Images shown are from the public Urban Semantic 3D Dataset, provided courtesy of DigitalGlobe

Goal of the Competition

Overhead satellite imagery provides critical, time-sensitive information for use in arenas such as disaster response, navigation, and security. Most current methods for using aerial imagery assume images are taken from directly overhead, known as near-nadir. However, the first images available are often taken from an angle — they are oblique. Effects from these camera orientations complicate useful tasks such as change detection, vision-aided navigation, and map alignment.

In this challenge, participants made satellite imagery taken from a significant angle more useful for time-sensitive applications such as disaster and emergency response

What's in This Repository

This repository contains code from winning competitors in the Overhead Geopose Challenge.

Winning code for other DrivenData competitions is available in the competition-winners repository.

Winning Submissions

Prediction Contest

All of the models below build on the solution provided in the benchmark blog post: Overhead Geopose Challenge - Benchmark. Additional solution details can be found in the reports folder inside the directory for each submission.

The weights for each winning model can be downloaded from the National Geospatial-Intelligence Agency's (NGA's) DataPort page.

Place Team or User Public Score Private Score Summary of Model
1 selim_sef 0.902184 0.902459 An EfficientNet V2 L encoder is used instead of the Resnet34 encoder because it has a huge capacity and is less prone to overfitting. The decoder is a UNet with more filters and additional convolution blocks for better handling of fine-grained details. MSE loss would produce imbalance for different cities, depending on building heights. The model is trained with an R2 loss for AGL/MAG outputs, which reflects the final competition metric and is more robust to noisy training data.
2 bloodaxe 0.889955 0.891393 I’ve trained a bunch of UNet-like models and averaged their predictions.
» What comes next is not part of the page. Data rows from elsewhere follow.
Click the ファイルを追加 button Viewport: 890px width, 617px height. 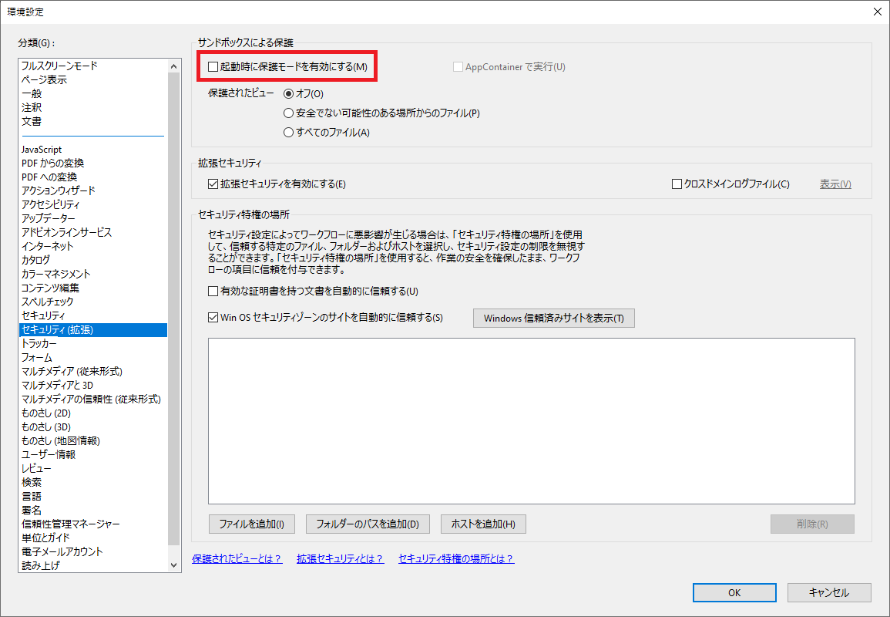(x=251, y=524)
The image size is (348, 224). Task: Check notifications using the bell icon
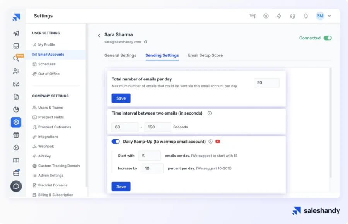point(305,16)
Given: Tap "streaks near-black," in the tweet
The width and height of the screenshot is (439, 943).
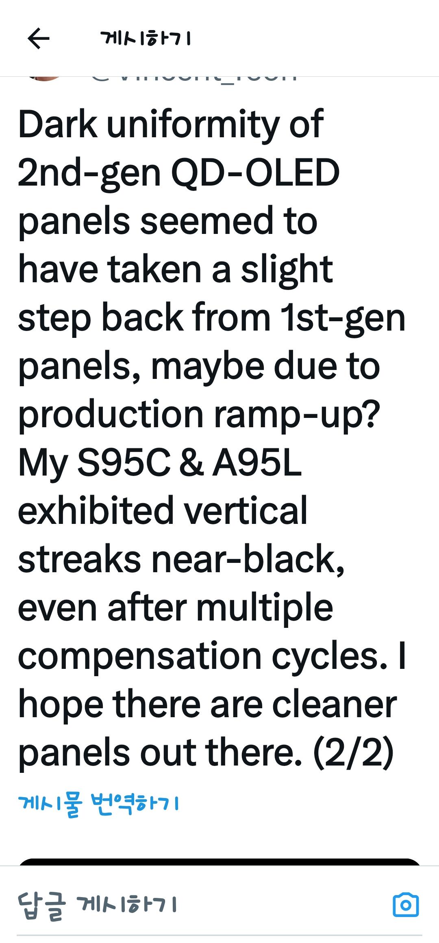Looking at the screenshot, I should (x=181, y=560).
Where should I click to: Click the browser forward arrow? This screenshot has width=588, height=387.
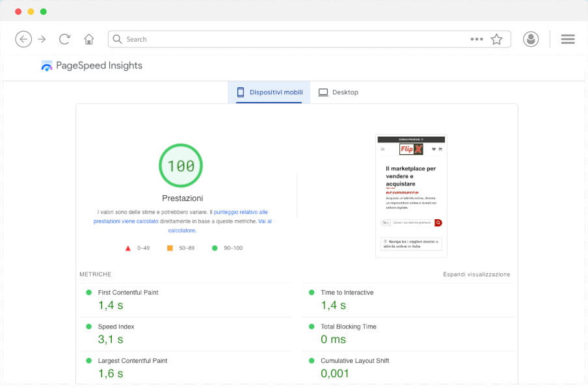42,39
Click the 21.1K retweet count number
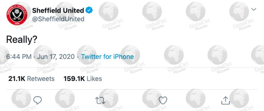264x111 pixels. click(17, 79)
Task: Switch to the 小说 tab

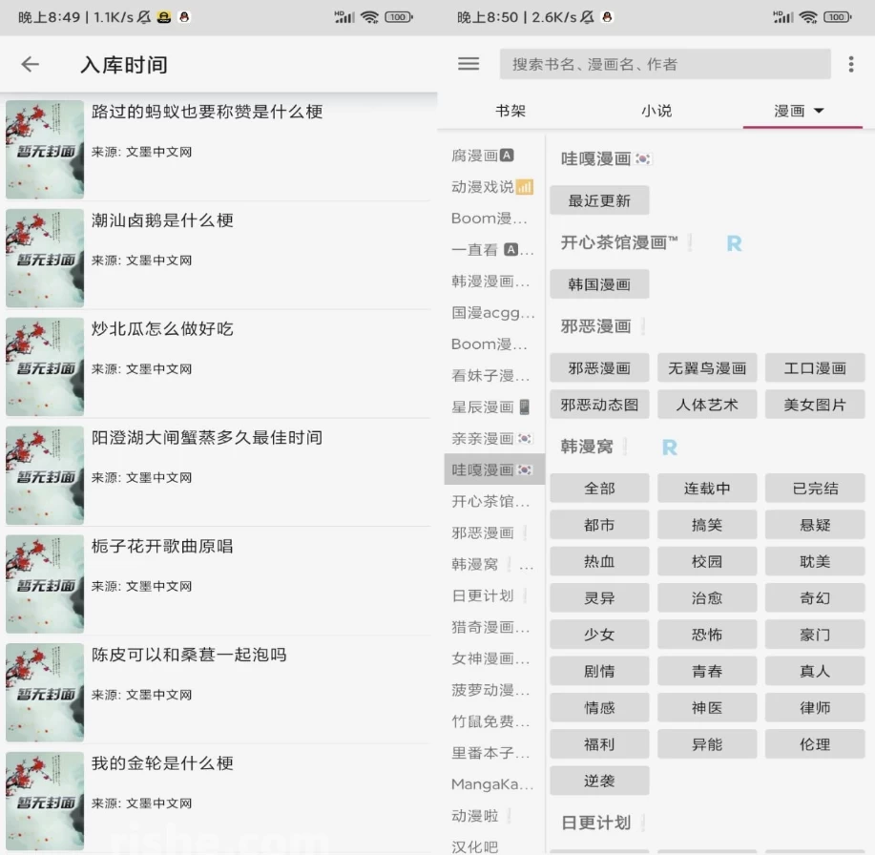Action: (x=656, y=111)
Sounds simple, yet I used quite heavy encoders (B6 & B7) and custom-made decoders to produce very accurate height map predictions at original resolution. Another crucial part of the solution was extensive custom data augmentation for height, orientation, scale, GSD, and image RGB values.
3 o__@ 0.882882 0.882801 I ensembled the VFlow-UNet model using a large input resolution and a large backbone without downsampling. Better results were obtained when the model was trained on all images from the training set. The test set contains images of the same location as the images in the training set. This overlap was identified by image matching to improve the prediction results.
4 kbrodt 0.872775 0.873057 The model uses a UNet architecture with various encoders (efficientnet-b{6,7} and senet154) and has only one above-ground level (AGL) head and two heads in the bottleneck for scale and angle. The features are a random 512x512 crop of an aerial image, the city's one hot encoding, and ground sample distance (GSD). The model is trained with mean squared error (MSE) loss function for all targets (AGL, scale, angle) using AdamW optimizer with 1e-4 learning rate.

Model Write-up Bonus

Prediction rank Team or User Public Score Private Score Summary of Model
2 bloodaxe 0.889955 0.891393 See the "Prediction Contest" section above
5 chuchu 0.856847 0.855636 We conducted an empirical upper bound analysis, which suggested that the main errors are from height prediction and the rest are from angle prediction. To overcome the bottlenecks we proposed HR-VFLOW, which takes HRNet as backbone and adopts simple multi-scale fusion as multi-task decoders to predict height, magnitude, angle, and scale simultaneously. To handle the height variance, we first pretrained the model on all four cities and then transferred the pretrained model to each specific city for better city-wise performance.
7 vecxoz 0.852948 0.851828 First, I implemented training with automatic mixed precision in order to speed up training and facilitate experiments with the large architectures. Second, I implemented 7 popular decoder architectures and conducted extensive preliminary research of different combinations of encoders and decoders. For the most promising combinations I ran long training for at least 200 epochs to study best possible scores and training dynamics. Third, I implemented an ensemble using weighted average for height and scale target and circular average for angle target.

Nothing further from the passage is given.